In lieu of an elaboration, the Governor hurled his linen napkin onto the table and, rising, disappeared into the front parlor. He returned bearing desiccated copies of the Evening Standard. “I subscribe to the world’s most diverting newspaper, receiving a bundle of issues every month through the barrel.” He opened the topmost copy to an article headed SUPREME BEING SURVIVES BIBLICAL CONTRADICTIONS and subheaded DILUVIAN LEAGUE TO RECOVER GENESIS ARK FROM ARARAT. “The journalist Popplewell routinely reports on something called the Great God Contest. Have you heard of it? In this particular piece, he tells how the Percy Shelley Society was convinced to sponsor a search for Noah’s ark.”
“Not only have I heard of it,” said Mr. Chadwick, cracking a crab’s fighting claw, “but I once served on the judges’ bench.”
“Do you mean you’re this Reverend Chadwick?” gasped Stopsack, pecking Popplewell’s article with a rigid forefinger.
“Indeed. Has the prize been awarded yet?”
The Governor devoured a forkful of flamingo and shook his head. “Not according to the most recent issue to reach the barrel.” Retrieving the next paper in the stack, he turned to a headline reading ATHEIST JUDGES UNIMPRESSED BY COSMIC COINCIDENCES and subheaded FREETHINKING FEMALE NATURALIST TO SEEK PROFANE “TREE OF LIFE.” “Here we learn how the Society dispatched a band of freethinkers to Galápagos, which supposedly harbors species useful in illustrating a disproof of God. They set sail on the Equinox”—Stopsack pointed his fork at Ralph—“the same brig that occasioned Garrity’s question to you yesterday. Blasted by a hurricane, right? No survivors?”
“So say the rumors on display in Post Office Bay,” said Ralph.
“The rumors, alas, are true,” said Mr. Chadwick to the Governor. “On orders from Wilberforce, I was traveling with the very religious skeptics of whom you speak, that I might learn whence the naturalist got her theory. I grew quite fond of the woman.”
“Her death must have caused you considerable grief,” said Solange.

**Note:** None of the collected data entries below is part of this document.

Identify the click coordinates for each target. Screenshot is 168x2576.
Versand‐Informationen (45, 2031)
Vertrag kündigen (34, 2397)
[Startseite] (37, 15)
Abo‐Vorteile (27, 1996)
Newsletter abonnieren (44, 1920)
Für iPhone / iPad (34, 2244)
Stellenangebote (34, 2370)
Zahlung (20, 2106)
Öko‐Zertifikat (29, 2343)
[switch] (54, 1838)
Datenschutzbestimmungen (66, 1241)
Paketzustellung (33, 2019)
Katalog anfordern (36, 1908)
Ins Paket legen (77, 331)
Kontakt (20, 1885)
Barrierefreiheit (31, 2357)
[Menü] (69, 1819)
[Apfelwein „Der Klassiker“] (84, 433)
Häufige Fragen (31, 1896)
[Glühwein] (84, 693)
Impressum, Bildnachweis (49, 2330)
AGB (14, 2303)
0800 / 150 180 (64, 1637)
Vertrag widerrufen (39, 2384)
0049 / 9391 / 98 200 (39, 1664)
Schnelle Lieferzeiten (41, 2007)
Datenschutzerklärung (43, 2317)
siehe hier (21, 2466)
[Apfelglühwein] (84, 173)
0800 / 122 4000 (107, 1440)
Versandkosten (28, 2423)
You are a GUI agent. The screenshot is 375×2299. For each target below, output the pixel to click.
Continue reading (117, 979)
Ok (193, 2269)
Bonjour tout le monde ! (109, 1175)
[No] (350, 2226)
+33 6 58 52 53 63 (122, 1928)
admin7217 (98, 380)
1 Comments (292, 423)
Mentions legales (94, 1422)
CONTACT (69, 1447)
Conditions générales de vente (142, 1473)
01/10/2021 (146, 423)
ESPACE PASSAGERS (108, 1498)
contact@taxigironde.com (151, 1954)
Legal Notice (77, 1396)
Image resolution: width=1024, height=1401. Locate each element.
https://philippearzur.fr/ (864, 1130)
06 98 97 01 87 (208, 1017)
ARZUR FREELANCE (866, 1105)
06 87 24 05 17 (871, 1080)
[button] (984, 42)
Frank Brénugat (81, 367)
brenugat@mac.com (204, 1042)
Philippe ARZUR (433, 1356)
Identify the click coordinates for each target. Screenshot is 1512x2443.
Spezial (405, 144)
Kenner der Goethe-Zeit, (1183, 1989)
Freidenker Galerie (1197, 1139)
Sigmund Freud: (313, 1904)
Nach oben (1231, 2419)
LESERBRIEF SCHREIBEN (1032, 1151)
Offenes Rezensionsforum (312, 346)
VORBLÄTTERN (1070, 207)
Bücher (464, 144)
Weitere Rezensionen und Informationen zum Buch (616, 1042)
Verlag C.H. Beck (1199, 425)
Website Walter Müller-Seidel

“Female naturalists, I would i
magine, are inherently adorable creatures,” said Ralph.
“Considerable grief, yes,” said Mr. Chadwick, his voice breaking, a display of sentiment that surprised but did not displease Chloe.
“You can see why I accuse Hallowborn of pursuing the extermination with mixed motives,” said Stopsack. “Perhaps he really believes Satan fashioned the ancestors of certain Galápagos fauna, but his real goal is to obliterate evidence for the late Miss Bathurst’s Tree of Life.”
“Which means you’re more prepared than ever to defy Hallowborn?” asked Chloe.
“Which means I’m eager to undertake an audacious project,” Stopsack replied. “Esteemed guests and fellow Christians, a great opportunity lies before us. We can win the Shelley Prize!” Bending over his Evening Standard collection, he pounded his fist on COSMIC COINCIDENCES. “Think about it! The Diluvian League won’t find the Genesis vessel on Ararat, for it’s sitting under our very noses! I invite you to join me as I sail the ark to Panama, drag it across the isthmus, and display it before the judges!”
“A splendid idea,” said Capitaine Léourier. “Quelle ingéniosité!”
“A wretched idea,” said Mr. Chadwick. “Quelle stupidité! Governor, you should know that I desire no further truck with the Oxford sybarites. The Great God Contest is a corrupt institution, and I regret that I once lent it my good name.”
“I agree with the vicar,” said Ralph (by which he doubtless meant, As a devotee of Omar Khayyám, I cannot be a party to God’s corroboration).
“It sounds like a silly competition,” said Solange (surely meaning, I love the Great God Contest, but only if it sends the Almighty packing).
“A silly competition that could place nearly two thousand pounds in the pocket of every person at this table,” noted Stopsack.
“With such a sum I could mount the ultimate search for El Dorado,” mused Léourier.
“I should like to know Madam Prophet’s opinion.” The Governor indicated Chloe by pointing with a flamingo bone. “Do you doubt that Heaven would have us go to Oxford? Are you not eager to inform Christendom that, owing to the ark and its Hebrew guardians, modern men and women may now hold the God of Abraham factual?”